- Try it
Set down the lines below, exactly, starting at the one that contains "This screenshot has width=1456, height=966." and stopping at the last line, inclusive. Omit pictures.

- Dataset content
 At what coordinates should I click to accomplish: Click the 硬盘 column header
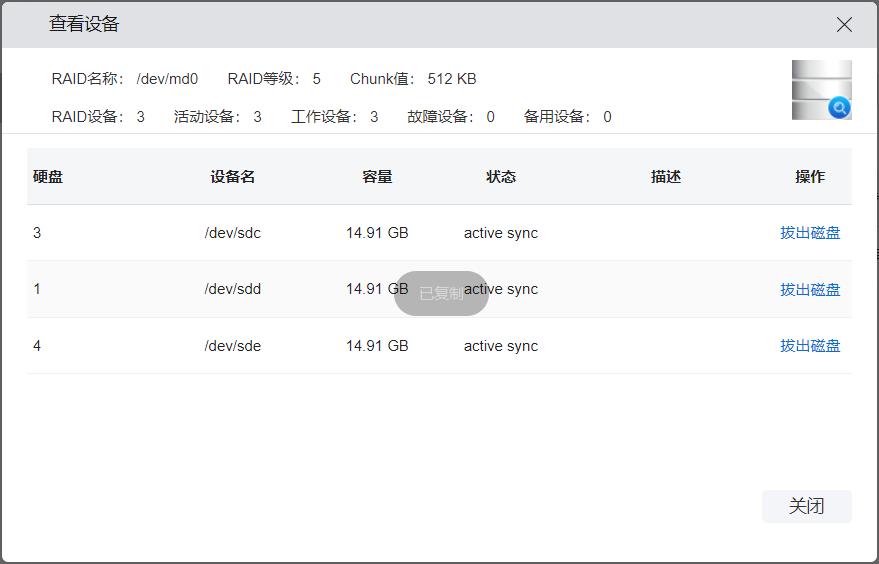coord(48,177)
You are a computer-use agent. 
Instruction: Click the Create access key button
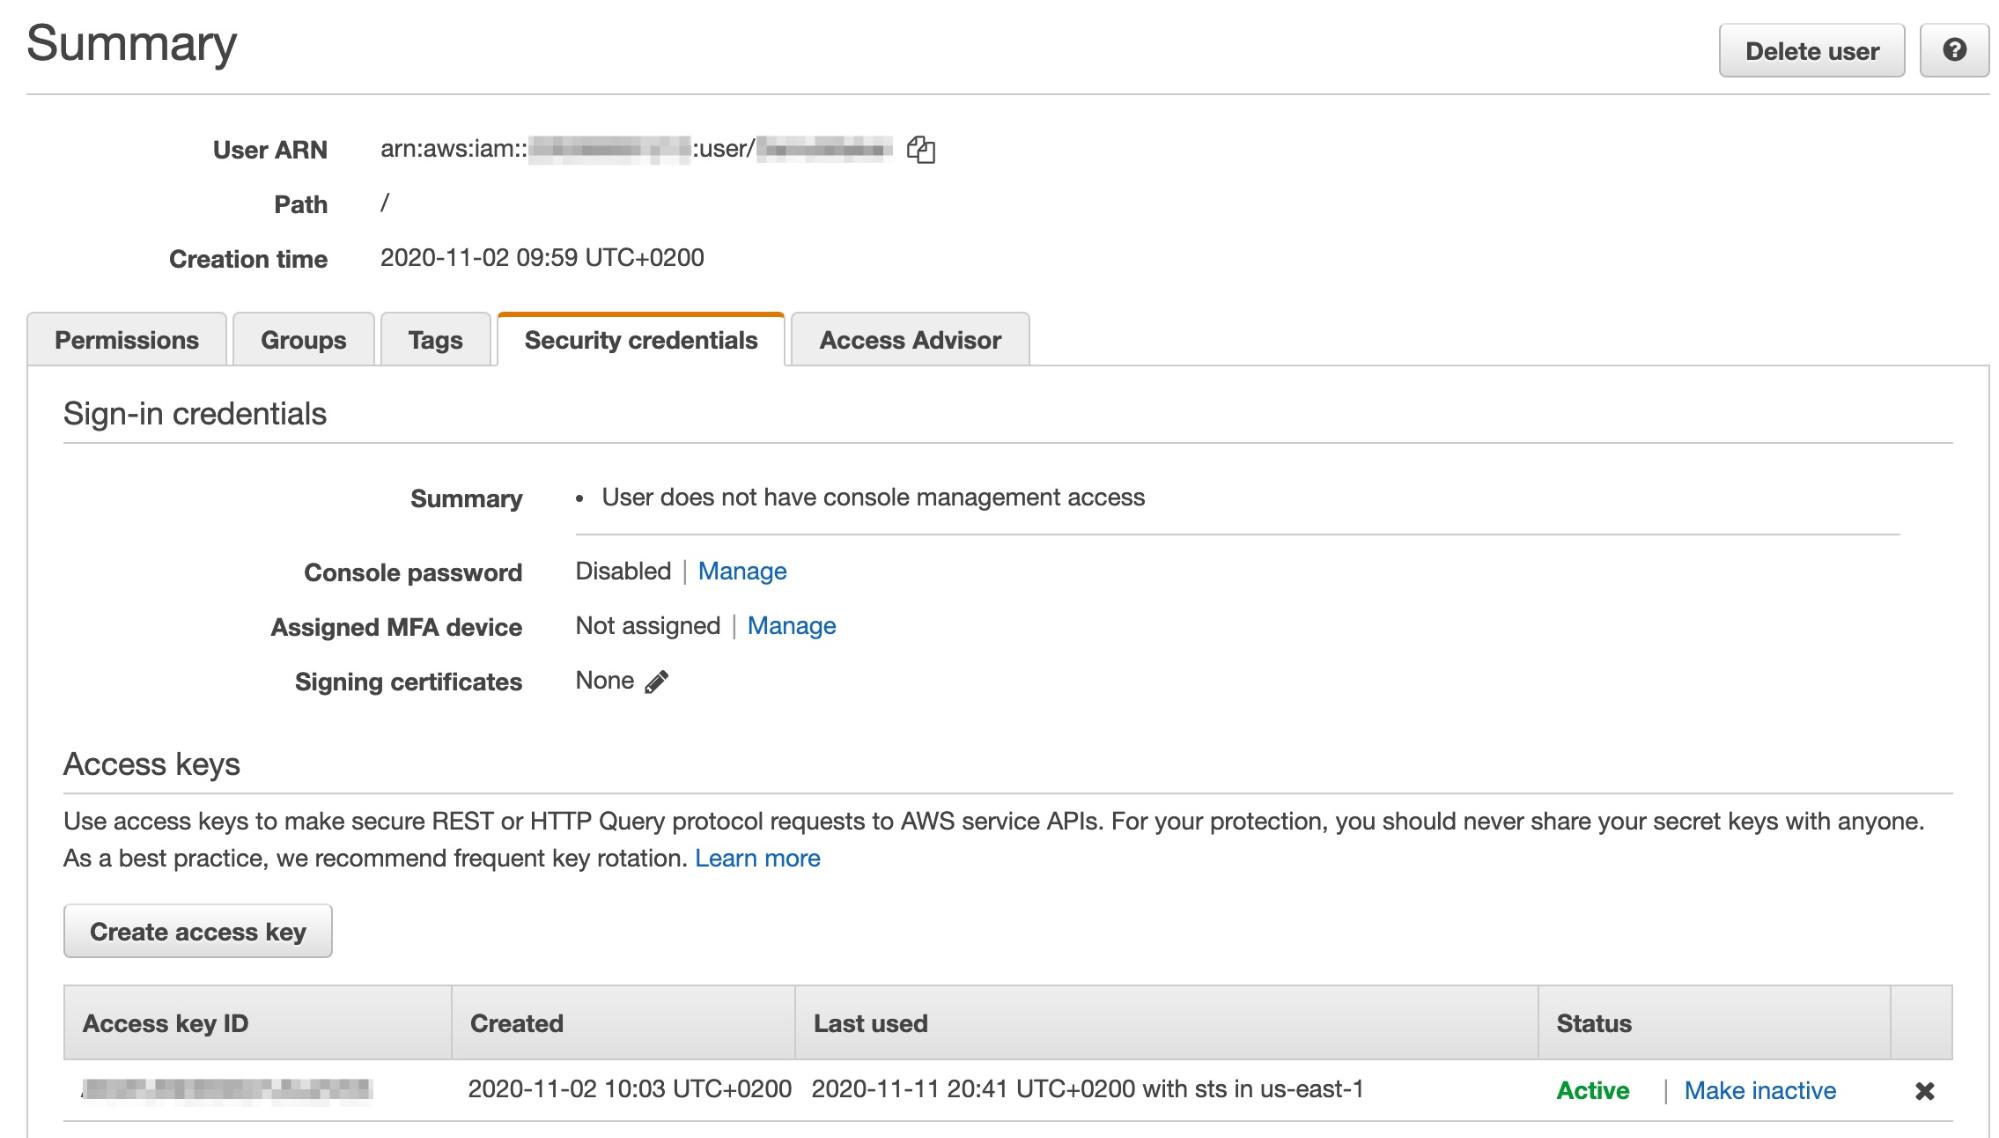196,931
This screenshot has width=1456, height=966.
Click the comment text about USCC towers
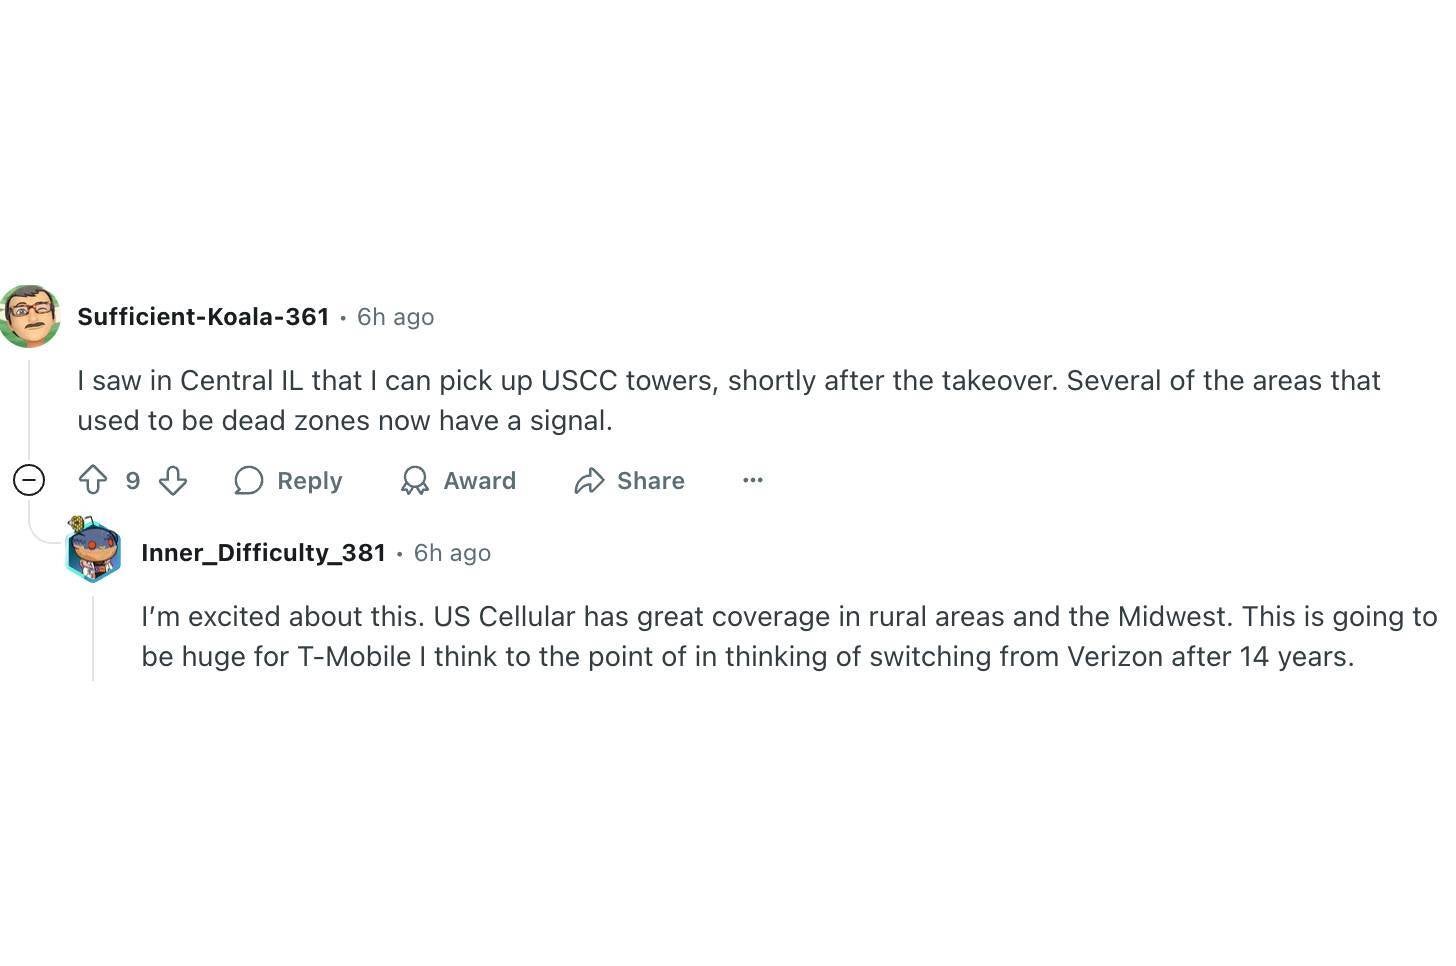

- Answer
This screenshot has width=1456, height=966.
Click the comment text about USCC towers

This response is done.